Can you write out the lines below word for word, starting at the one that contains "Expand the BACĂU county dropdown" and ending with the very last line, leaving out the pictures?

============

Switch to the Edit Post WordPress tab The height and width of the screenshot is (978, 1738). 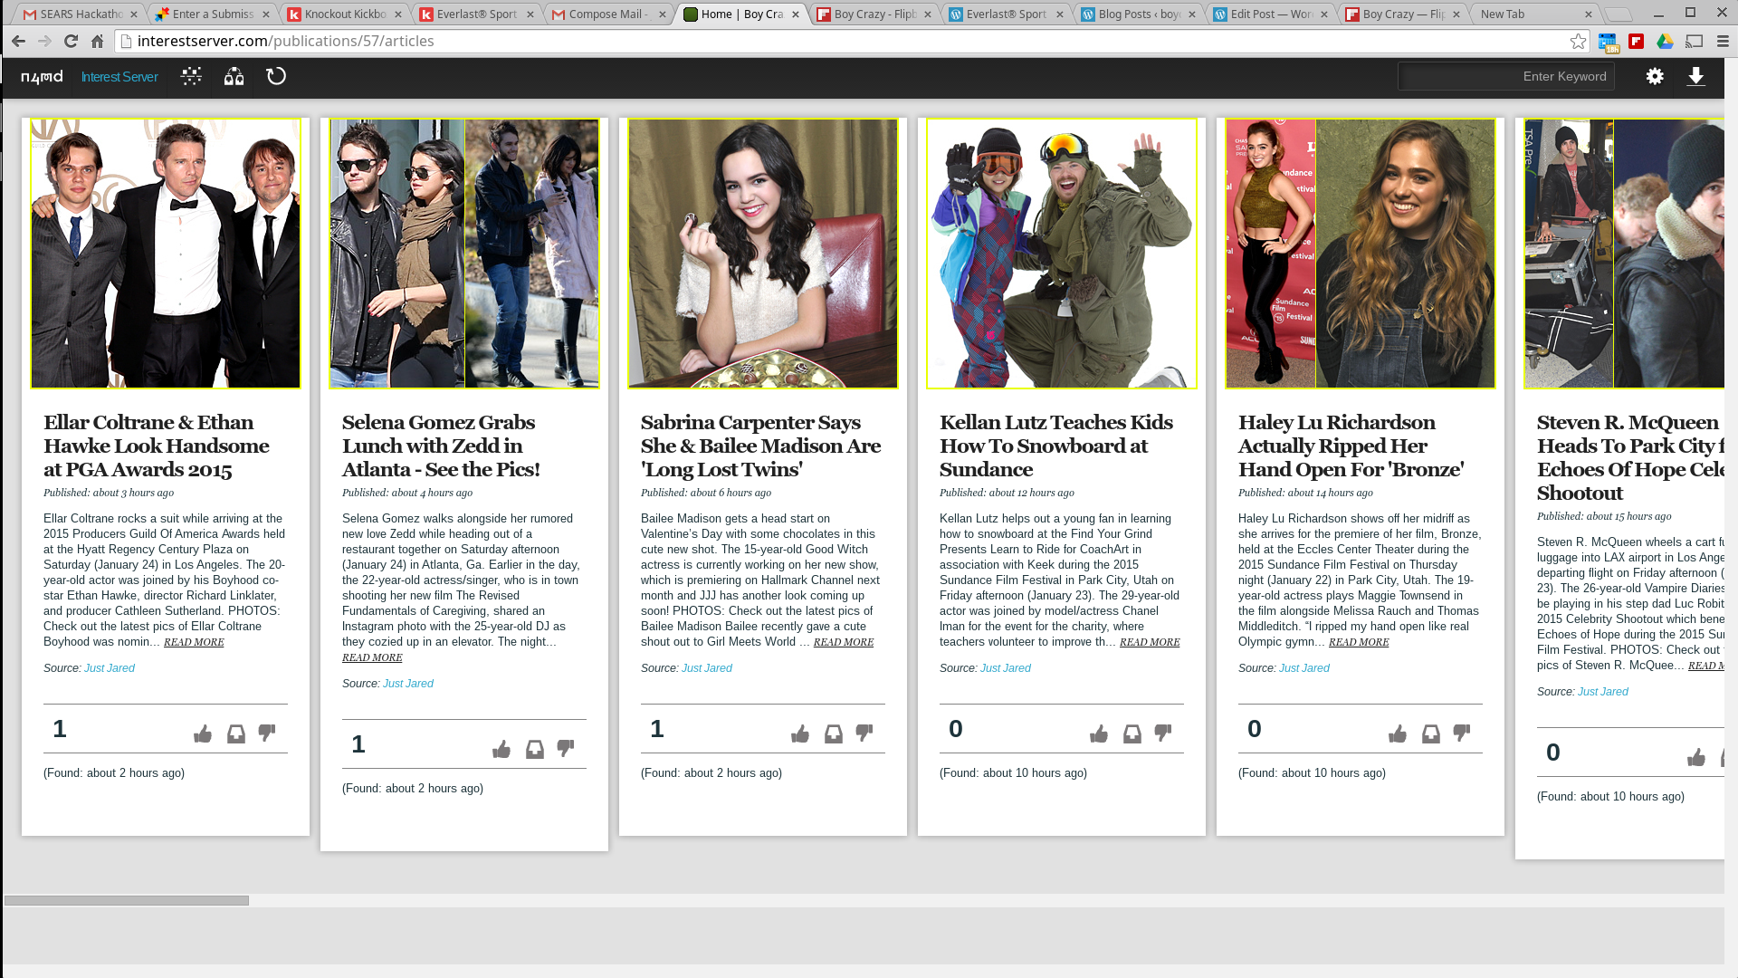pyautogui.click(x=1271, y=14)
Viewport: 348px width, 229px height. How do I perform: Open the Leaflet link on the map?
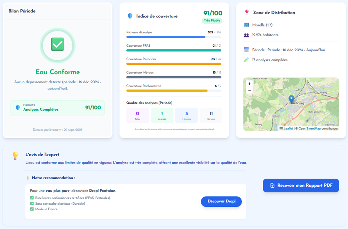coord(288,128)
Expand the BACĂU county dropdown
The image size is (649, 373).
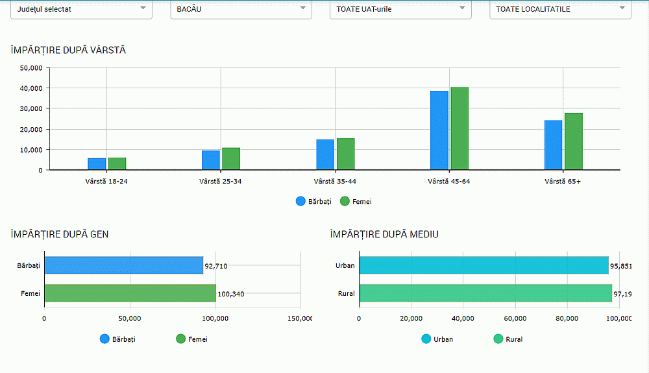pyautogui.click(x=241, y=9)
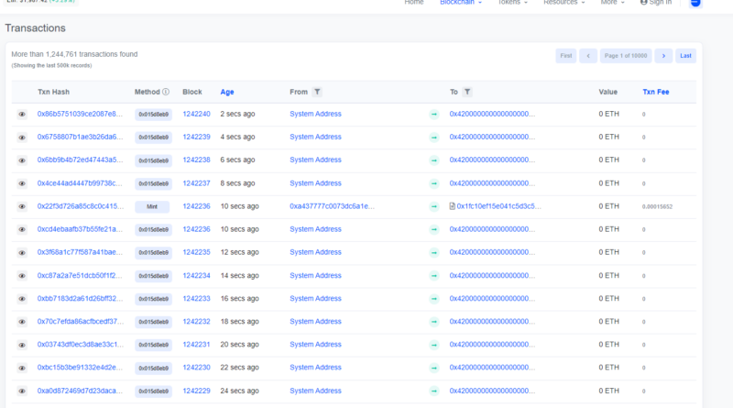Toggle the eye preview on the Mint transaction row
The height and width of the screenshot is (408, 733).
(x=22, y=206)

============

--- FULL RESPONSE ---
Expand the BACĂU county dropdown
The image size is (649, 373).
pyautogui.click(x=241, y=9)
Toggle the eye preview on the Mint transaction row
The height and width of the screenshot is (408, 733).
(x=22, y=206)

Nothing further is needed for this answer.